Identification of Differentially Expressed Genes
The exploration process of this study is shown in Figure 1. Firstly, the differentially expressed genes were initially screened between normal and tumor tissues. Thresholds were set as fold change > 3 and FDR < 0.01 (Figure 2A). Volcano plots were used to show the differentially expressed genes (Figure 2B). A total of 4,805 genes had differential expressions between normal and tumor tissues, which consisted of 1,269 upregulated genes and 3,536 downregulated genes. In total, 2,294 DEGs were with protein coding functions.
Figure 1 The flow chart showing the scheme of the study on five-gene prognostic signatures for breast cancer.
Figure 2 Heatmap and volcano plot were used to show the DEGs in breast cancer. (A) Heatmap represented mRNAs differentially expressed between breast cancer and normal breast tissues based on microarray analysis. (B) Volcano plot represented all differential expressed genes, green indicated downregulated genes, and red indicated all upregulated genes.
Enrichment Analyses of Differentially Expressed Genes
To further understand the function of the DEGs, the differentially expressed mRNAs were incorporated into functional annotation analyses. The molecular processes during the progression of breast cancer were investigated through GO enrichment analyses and KEGG pathway analyses.
The upregulated mRNAs associated with molecular function were enriched in the modulation of the structural constituent of chromatin, chemokine activity, and metallopeptidase activity (Figure 3A). In terms of the cellular component, the upregulated genes were tightly corresponding to the chromosome passenger complex, Ndc80 complex, and condensed chromosome kinetochore (Figure 3B). Additionally, in the analysis on the biological process, spindle assembly, chromosome segregation, and negative regulation of enzyme activity were the most enriched terms mediated by the upregulated genes (Figure 3C). From the prospective of the KEGG pathways, the high expression genes were closely related to aurora B signaling, mitotic prometaphase, and PLK1 signaling events (Figure 3D)
Figure 3 Functional enrichment analysis of the upregulated genes. (A) Enrichment of molecular function. (B) Enrichment of cellular component. (C) Enrichment of biological process. (D) Enrichment of Kyoto Encyclopedia of Genes and Genomes.

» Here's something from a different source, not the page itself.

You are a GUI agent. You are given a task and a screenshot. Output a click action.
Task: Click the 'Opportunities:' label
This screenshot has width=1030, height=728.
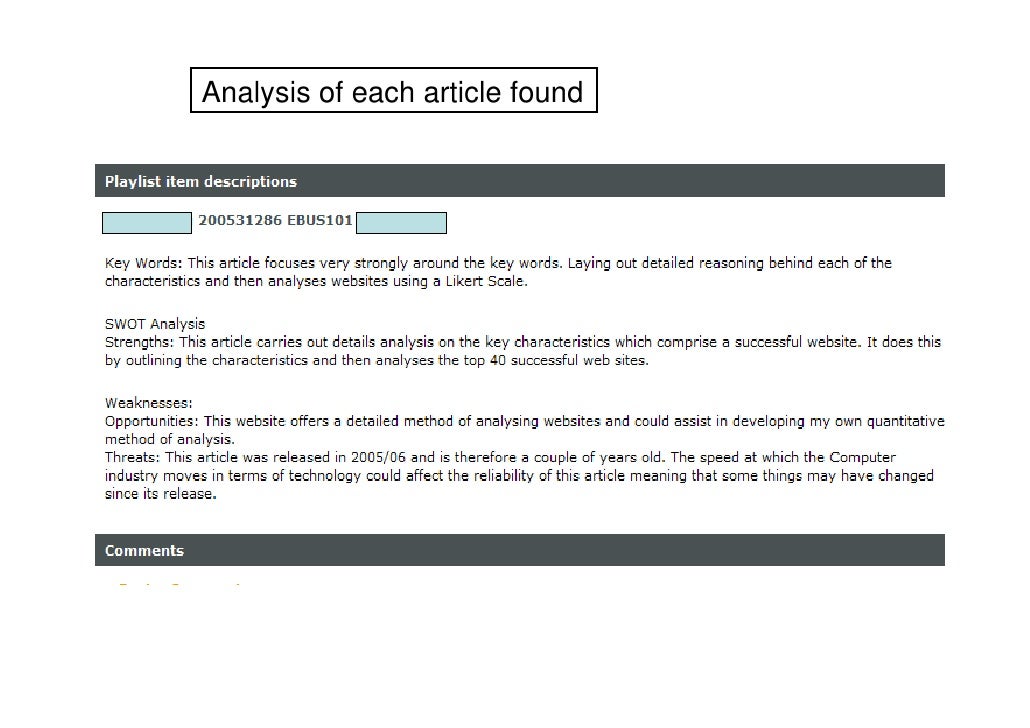(x=151, y=421)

Meanwhile, the downregulated genes related to molecular function were enriched in the lipase activity, serotonin degradation, and chemokine activity (Figure 4A). Through the investigation on the cellular component, the most enriched terms were voltage-gated sodium channel complex, lipid particle, and keratin filament (Figure 4B). In the exploration of the biological process, the downregulated genes in breast cancer were enriched in the regulation of membrane potential, lipid storage, and regulation of transport (Figure 4C). Besides, analysis on the KEGG pathways proved that the downregulated genes were associated with noradrenaline and adrenaline degradation, serotonin degradation, and HSL-mediated triacylglycerol hydrolysis (Figure 4D).
Figure 4 Functional enrichment analysis of the downregulated genes. (A) Enrichment of molecular function. (B) Enrichment of cellular component. (C) Enrichment of biological process. (D) Enrichment of Kyoto Encyclopedia of Genes and Genomes.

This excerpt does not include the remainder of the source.